Fazendo uma comparação com as aulas descritas neste trabalho, podemos perceber que as linhas de ações delineadas juntamente com a professora de Educação Física estavam muito próximas da estrutura metodológica realizada por Kunz (1998; 2002). A própria professora, no momento da discussão do texto, ressaltou essa aproximação, enfatizando que “a proposta do Kunz é muito parecida com o que estamos fazendo. Eu gostei muito de estudar esse autor” (P2). A professora, nessa situação,

[...] vê a teoria como instrumento para a superação de uma prática cotidiana que pode ser transformada. Reconhece as especificidades de cada uma das visões e demonstra reconhecer também a necessidade de se traduzir as concepções teóricas em atuações práticas. Busca caminhos para reconstruir sua atuação mediante as novas leituras de seu fazer que o domínio da teoria que possui lhe permite (ESTEBAN, 2002, p. 53).

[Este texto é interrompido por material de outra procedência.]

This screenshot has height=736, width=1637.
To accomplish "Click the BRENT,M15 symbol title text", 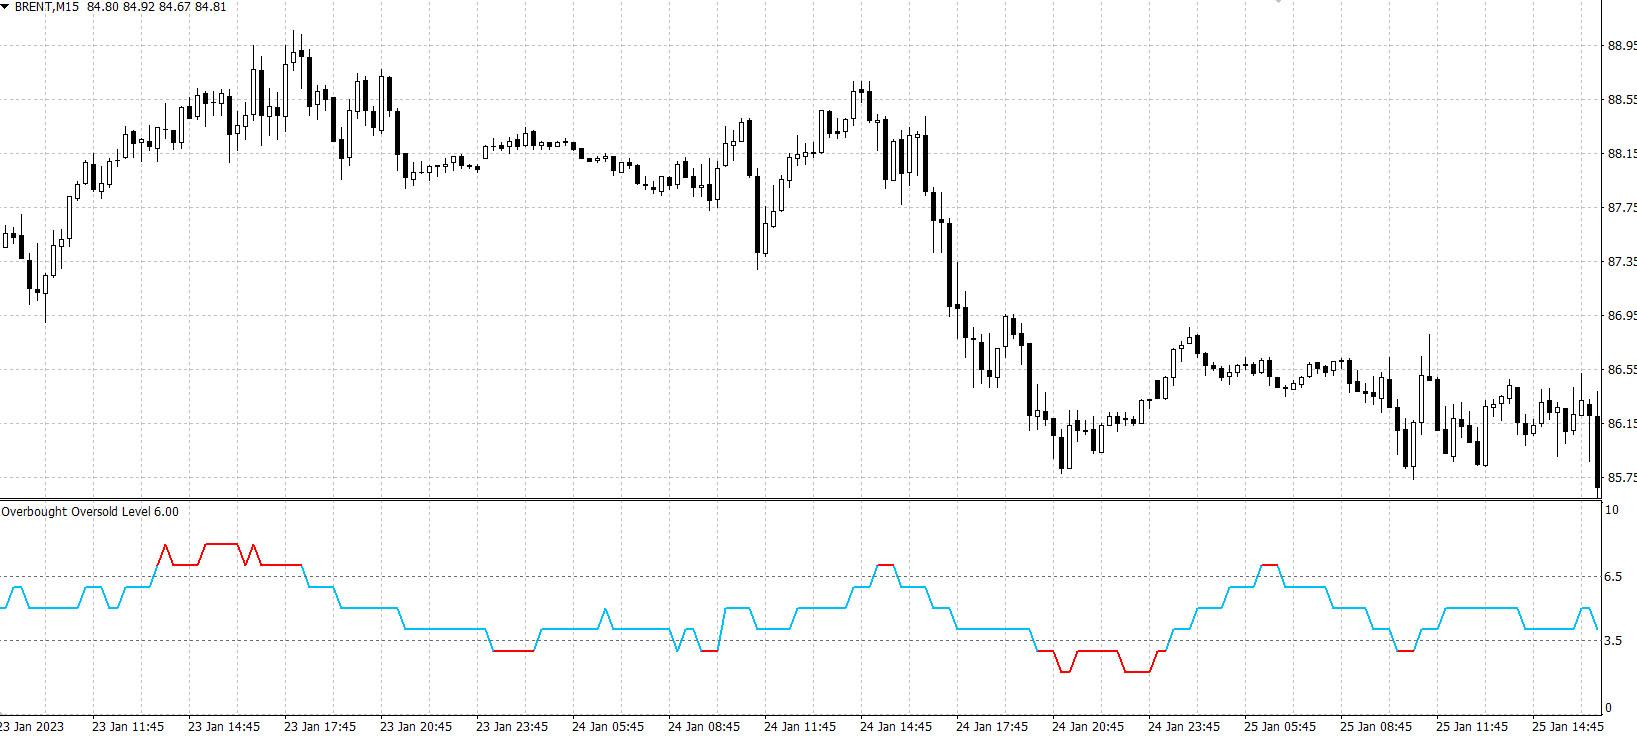I will [47, 6].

A partir dessa leitura, procuramos planejar as aulas tomando como referência a estratégia didática de ensino proposta pelo autor. Assim, por meio dos arranjos materiais e das “situações-problema”, buscamos estimular as “transcendências de limites” propostas por Kunz (1998), dando, na verdade, continuidade no trabalho que vinha sendo efetuado, porém agora, com uma sistematização mais elaborada, como podemos observar na aula sobre o salto em altura realizada no dia 23 de setembro de 2003.

A professora reuniu os alunos na quadra para aula de salto em altura. Posteriormente, perguntou aos alunos: ‘O que faz com que a pessoa fique no ar mais tempo?’

Os alunos responderam: ‘O impulso, as forças nas pernas’.

Professora: ‘Isso mesmo! Agora para fazer o salto, existem alguns tipos de técnicas, porém os atletas da modalidade atletismo foram descobrindo essas técnicas que nada mais são do que uma melhor forma de realizar o movimento com eficiência e eficácia. Vamos então realizar a atividade observando o movimento que estão fazendo, como também, o do colega, procurando responder a três perguntas: 1) qual a perna que você salta; 2) quem mais tempo fica no ar; 3) como é realizado o salto (de frente, de costa e de lado etc.). Daqui pode sair uma nova técnica para realizar o salto em altura’.

A professora esticou a corda e pediu para que os alunos saltassem da forma que queriam, contudo procurando observar o movimento e responder às perguntas.

Foto16 - Transcendência de limites experimentação

Depois que todos os alunos saltaram, a professora perguntou: ‘Qual salto foi mais realizado pelos colegas’?

Como os alunos não souberam responder, a professora pediu para que repetissem o salto um a um enquanto todos os outros alunos observavam. Depois perguntou novamente e os alunos responderam: ‘A maioria, professora, pulou de frente, uns utilizando os dois pés e outros só um dos pés, não teve muita variação’.

A professora então perguntou como tinha sido realizado o salto de três alunos em específico.

A Professora ressaltou ‘Todos eles pularam em diagonal e com o corpo de lado. Entretanto, há uma diferença no salto dos três alunos. O primeiro realizou o salto chamado de tesoura no atletismo e o segundo o salto chamado Rolo-Ventral’.

A professora pediu para que o aluno que tinha dado o salto de Rolo-Ventral saltasse novamente, nesse momento um dos alunos salientou: ‘O rolo ventral é como virar estrelinha sem as mãos’. Já outro aluno falou: ‘É como jogar capoeira’.

Depois que discutimos e os alunos vivenciaram o salto na quadra, a professora os levou para o campo de areia. O procedimento didático utilizado para o salto na areia foi o mesmo da quadra, porém agora iríamos vivenciar os saltos rolo ventral e tesoura.